→ **Assignment**: Only the lines from the one containing "Where should I click to: Switch" through the end of the entries should be repeated, exactly as they appear, first and last included.

→ **Extracted material**:

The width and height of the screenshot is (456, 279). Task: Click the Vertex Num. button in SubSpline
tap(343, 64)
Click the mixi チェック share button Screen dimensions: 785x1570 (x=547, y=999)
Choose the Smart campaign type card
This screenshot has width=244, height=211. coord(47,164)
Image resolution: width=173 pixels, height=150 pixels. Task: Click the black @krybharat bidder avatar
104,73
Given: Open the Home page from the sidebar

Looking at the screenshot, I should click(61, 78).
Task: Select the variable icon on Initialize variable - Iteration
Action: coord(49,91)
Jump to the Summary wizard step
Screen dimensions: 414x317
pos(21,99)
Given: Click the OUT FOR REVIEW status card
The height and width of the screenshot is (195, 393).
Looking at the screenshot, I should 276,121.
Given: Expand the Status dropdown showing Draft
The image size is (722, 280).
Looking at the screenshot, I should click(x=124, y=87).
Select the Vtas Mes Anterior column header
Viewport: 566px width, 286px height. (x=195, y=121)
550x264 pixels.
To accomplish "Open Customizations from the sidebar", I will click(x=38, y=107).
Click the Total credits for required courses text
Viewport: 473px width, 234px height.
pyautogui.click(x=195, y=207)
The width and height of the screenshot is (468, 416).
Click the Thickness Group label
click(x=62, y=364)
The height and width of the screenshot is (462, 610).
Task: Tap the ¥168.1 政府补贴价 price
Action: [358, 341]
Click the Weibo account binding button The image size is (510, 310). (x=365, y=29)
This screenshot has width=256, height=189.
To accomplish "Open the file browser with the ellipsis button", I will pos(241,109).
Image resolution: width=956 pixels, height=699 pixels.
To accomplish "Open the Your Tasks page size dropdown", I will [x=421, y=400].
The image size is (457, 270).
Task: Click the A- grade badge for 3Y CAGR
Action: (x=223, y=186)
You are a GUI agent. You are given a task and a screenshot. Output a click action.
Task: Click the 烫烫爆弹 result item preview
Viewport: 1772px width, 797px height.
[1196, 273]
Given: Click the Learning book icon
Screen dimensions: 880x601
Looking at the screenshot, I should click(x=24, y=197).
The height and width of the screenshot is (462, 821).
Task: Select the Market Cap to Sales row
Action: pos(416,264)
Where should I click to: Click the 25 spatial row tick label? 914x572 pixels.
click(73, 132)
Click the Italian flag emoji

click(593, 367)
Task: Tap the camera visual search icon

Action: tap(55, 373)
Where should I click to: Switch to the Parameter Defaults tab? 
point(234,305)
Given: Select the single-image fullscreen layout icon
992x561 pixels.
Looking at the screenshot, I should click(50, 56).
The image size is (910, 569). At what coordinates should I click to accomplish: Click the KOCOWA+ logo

→ **Exercise response**:
Where should I click to: Switch to the Parameter Defaults tab? 
point(234,305)
Given: Select the single-image fullscreen layout icon
992x561 pixels.
Looking at the screenshot, I should click(50, 56).
The image size is (910, 569). At what coordinates should I click to accomplish: Click the KOCOWA+ logo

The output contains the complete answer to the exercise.